Parsing validates both parts:
- the type name must be known,
- the UUID must be a valid TTID layout,
- the embedded numeric type id must match the parsed type name.
## Quick usage
```rust
use std::str::FromStr;
use ttid::{IdType, Ttid};
#[derive(Clone, Copy, Debug, PartialEq, Eq)]
enum MyType {
User,
Session,
}
impl IdType for MyType {
fn to_type_id(self) -> u16 {
match self {
Self::User => 1,
Self::Session => 2,
}
}
fn from_type_id(id: u16) -> Option<Self> {
match id {
1 => Some(Self::User),
2 => Some(Self::Session),
_ => None,
}
}
fn as_type_name(self) -> &'static str {
match self {
Self::User => "user",
Self::Session => "session",
}
}
fn from_type_name(name: &str) -> Option<Self> {
match name {
"user" => Some(Self::User),
"session" => Some(Self::Session),
_ => None,
}
}
}
let id = Ttid::<MyType>::new(MyType::User).unwrap();
// Human-friendly text for logs/APIs
let text = id.to_string();
// Parse and validate back
let parsed = Ttid::<MyType>::from_str(&text).unwrap();
assert_eq!(parsed, id);
assert_eq!(parsed.id_type(), MyType::User);
// Access raw UUID when needed
let raw_uuid = parsed.as_uuid();
```
## When this is a good fit
Use `ttid` when you want:
- UUID-native storage and tooling,
- readable IDs in logs, metrics, and APIs,
- explicit typed ID domains in Rust,
- coarse creation-time information embedded in the ID.
## Tradeoffs
Be explicit about these:
- Timestamp is embedded, so IDs are not fully opaque.

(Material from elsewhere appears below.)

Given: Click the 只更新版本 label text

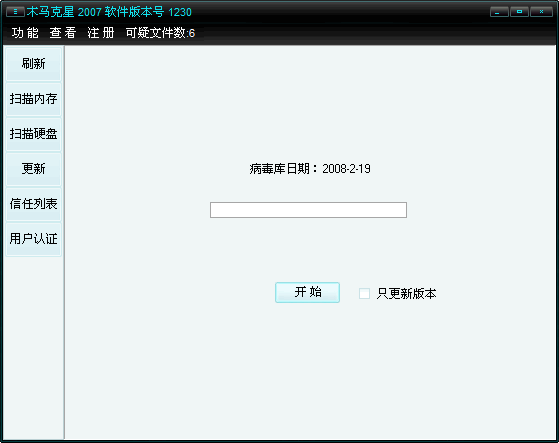Looking at the screenshot, I should click(x=406, y=294).
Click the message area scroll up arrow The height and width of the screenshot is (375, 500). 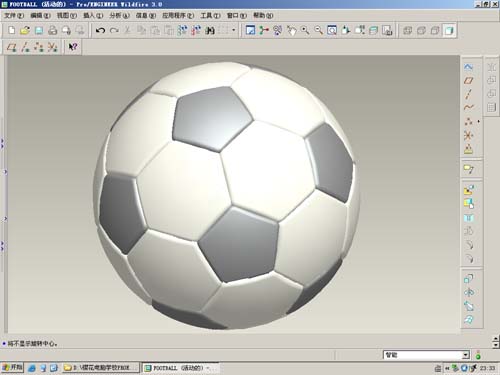point(496,339)
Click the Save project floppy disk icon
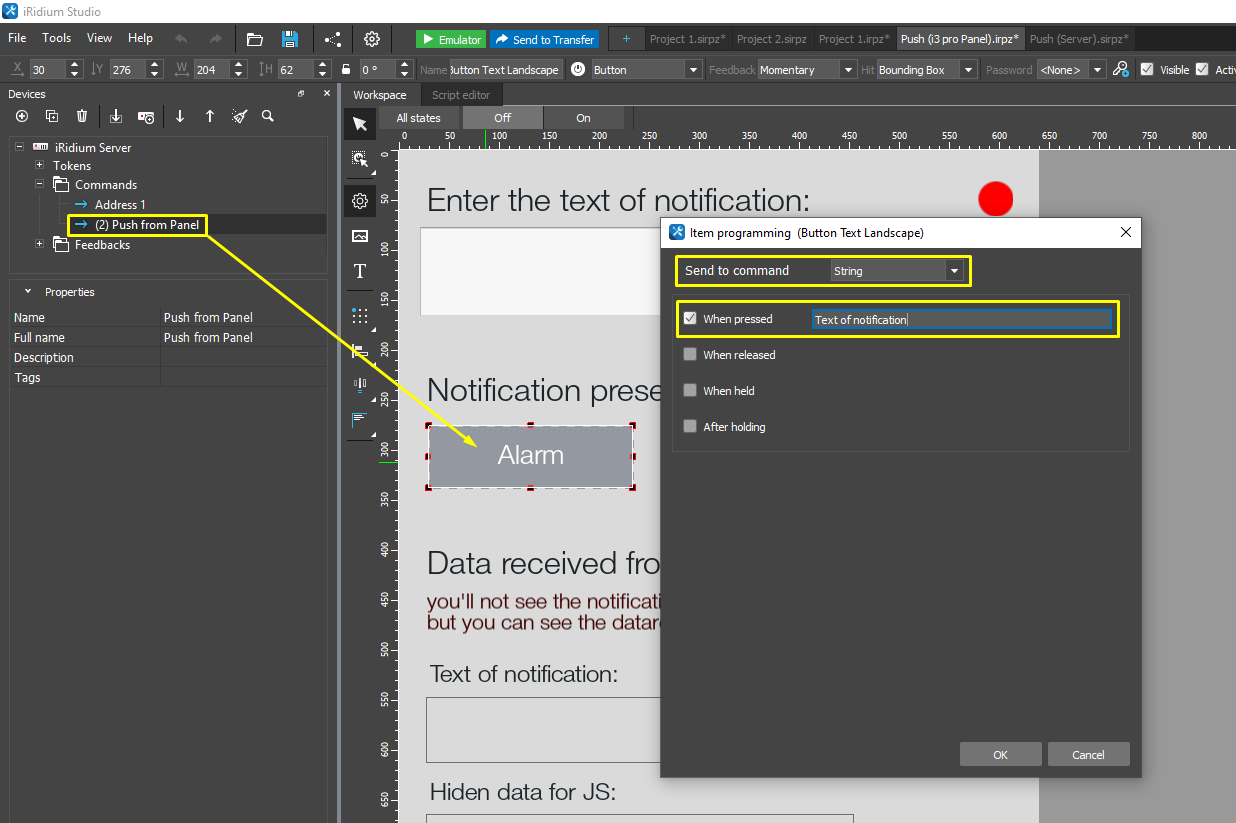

- Type information is intentionally visible in text form.
- Textual TTIDs are optimized for readability, not lexical time ordering.
## Documentation
- Full format and bit-level details: [`docs/spec.md`](docs/spec.md)
- Runnable usage example: [`examples/basic.rs`](examples/basic.rs)
## Develop
### Release Automation
GitHub Actions uses `release-plz` via `.github/workflows/release-plz.yml`.
- On pushes to `main`, it opens or updates a release PR with version/changelog changes.
- If `CARGO_REGISTRY_TOKEN` is configured in repository secrets, it also runs publish/release.